Credit and the Macroeconomy: Leverage Cycles, Asset Prices and Crisis
Registrations open in Autumn 2018
This course will consider the role of leverage and asset prices for macroeconomic outcomes. It will first discuss stylized facts about leverage cycles, credit growth, interest rates and asset prices over the long-run, before moving on to studying financial crises.
In particular, it will focus on how different economic indicators perform in crisis prediction models, and ask what role bank capital ratio and liquidity ratios play for financial stability.
In the last part of the course the effectiveness of macro-prudential and monetary policy in taming credit cycles will be discussed, followed by an assessment of how such policies affect the real economy.
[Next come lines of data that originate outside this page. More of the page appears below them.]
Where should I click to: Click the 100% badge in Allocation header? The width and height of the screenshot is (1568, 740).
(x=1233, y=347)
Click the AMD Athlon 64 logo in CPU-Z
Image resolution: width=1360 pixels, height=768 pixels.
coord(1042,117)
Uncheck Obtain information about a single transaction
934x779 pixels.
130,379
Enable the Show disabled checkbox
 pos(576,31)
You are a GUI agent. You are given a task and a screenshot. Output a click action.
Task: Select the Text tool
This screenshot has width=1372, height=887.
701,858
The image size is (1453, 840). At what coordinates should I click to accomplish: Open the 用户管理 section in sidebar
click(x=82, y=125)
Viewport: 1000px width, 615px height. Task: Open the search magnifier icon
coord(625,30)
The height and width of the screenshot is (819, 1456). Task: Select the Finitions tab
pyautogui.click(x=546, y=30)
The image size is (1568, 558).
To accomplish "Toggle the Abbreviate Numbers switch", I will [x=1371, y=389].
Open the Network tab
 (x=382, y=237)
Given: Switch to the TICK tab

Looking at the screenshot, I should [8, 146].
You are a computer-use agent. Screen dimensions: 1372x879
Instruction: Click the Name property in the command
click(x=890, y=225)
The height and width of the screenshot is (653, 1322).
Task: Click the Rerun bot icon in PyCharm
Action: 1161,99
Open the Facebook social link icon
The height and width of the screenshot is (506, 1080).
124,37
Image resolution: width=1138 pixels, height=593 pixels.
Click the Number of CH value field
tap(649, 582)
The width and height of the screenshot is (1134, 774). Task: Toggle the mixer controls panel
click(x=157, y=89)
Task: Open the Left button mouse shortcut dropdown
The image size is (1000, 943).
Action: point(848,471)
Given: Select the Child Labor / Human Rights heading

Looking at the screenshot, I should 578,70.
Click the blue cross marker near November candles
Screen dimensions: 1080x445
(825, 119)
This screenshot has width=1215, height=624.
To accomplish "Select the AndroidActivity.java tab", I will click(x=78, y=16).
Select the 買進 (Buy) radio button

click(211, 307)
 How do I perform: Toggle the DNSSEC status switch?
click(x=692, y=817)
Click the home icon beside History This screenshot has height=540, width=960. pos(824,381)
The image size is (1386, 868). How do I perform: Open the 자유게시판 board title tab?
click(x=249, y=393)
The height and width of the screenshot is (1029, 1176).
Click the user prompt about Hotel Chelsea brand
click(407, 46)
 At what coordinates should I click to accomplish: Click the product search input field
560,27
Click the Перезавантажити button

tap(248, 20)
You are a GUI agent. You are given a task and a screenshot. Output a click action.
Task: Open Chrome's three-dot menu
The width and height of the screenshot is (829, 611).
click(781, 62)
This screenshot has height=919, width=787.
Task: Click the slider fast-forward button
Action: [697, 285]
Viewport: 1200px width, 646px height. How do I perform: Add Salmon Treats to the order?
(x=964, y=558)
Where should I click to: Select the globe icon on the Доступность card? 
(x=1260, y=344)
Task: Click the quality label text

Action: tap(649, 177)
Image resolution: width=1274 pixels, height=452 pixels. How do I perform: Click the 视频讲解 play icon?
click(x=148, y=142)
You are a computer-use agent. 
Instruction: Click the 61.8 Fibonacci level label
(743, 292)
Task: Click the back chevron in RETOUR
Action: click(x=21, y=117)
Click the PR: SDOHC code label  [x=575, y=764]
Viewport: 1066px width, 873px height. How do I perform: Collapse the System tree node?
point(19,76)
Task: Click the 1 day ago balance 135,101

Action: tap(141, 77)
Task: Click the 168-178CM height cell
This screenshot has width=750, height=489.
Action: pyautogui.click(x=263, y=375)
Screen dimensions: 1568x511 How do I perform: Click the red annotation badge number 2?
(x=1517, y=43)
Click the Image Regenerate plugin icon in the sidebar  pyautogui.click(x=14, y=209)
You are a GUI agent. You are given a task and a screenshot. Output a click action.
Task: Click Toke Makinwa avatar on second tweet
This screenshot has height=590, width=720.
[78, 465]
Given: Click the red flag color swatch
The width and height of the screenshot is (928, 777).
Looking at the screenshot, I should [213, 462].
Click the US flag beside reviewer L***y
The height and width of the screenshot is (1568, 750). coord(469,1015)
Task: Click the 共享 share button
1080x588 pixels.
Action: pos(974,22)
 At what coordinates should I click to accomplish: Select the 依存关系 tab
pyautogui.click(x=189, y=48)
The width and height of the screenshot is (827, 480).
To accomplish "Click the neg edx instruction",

- Financial cycles and the economy;
- Interest rates and returns on capital;
- Financial crisis prediction: tools and accuracy;
- Bank capital and financial stability;
- Debt overhang and recovery from crises;
- Managing credit booms: macroprudential vs. monetary policy
How the course will work
Total course length: 15 hours.
The last part of the course will consist of a “hands-on” exercise, during which participants use STATA to estimate crisis prediction models, and to study the effects of monetary and macroprudential policies using the local projection method.
A certificate of attendance will be provided to all participants after the course.
Meet the instructor
Moritz Schularick is Professor of Economics and Economic History at the University of Bonn and a Research Fellow of the Centre for Economic Policy Research in London and the CESifo Research Network. In 2015-16, he held the Alfred-Grosser-Chair at SciencesPo in Paris. Previously, he taught at the Free University of Berlin and was a visiting professor at New York University and the University of Cambridge. Working at the intersection of macroeconomics, international economics and economic history, his research has been published in several journals, among others the American Economic Review and the Journal of Monetary Economics. He is a Research Fellow of CEPR and CESifo, a Schumpeter-Fellow of VolkswagenStiftung and an alumnus of the German Young Academy.
Degree in Economics. Knowledge of empirical techniques and basic knowledge of STATA are required to follow the course
Participant are required to bring their own laptops with STATA installed.
Information on course fees will be published in Autumn 2018.
On arrival, participants will be provided with temporary wi-fi access for the whole duration of the course.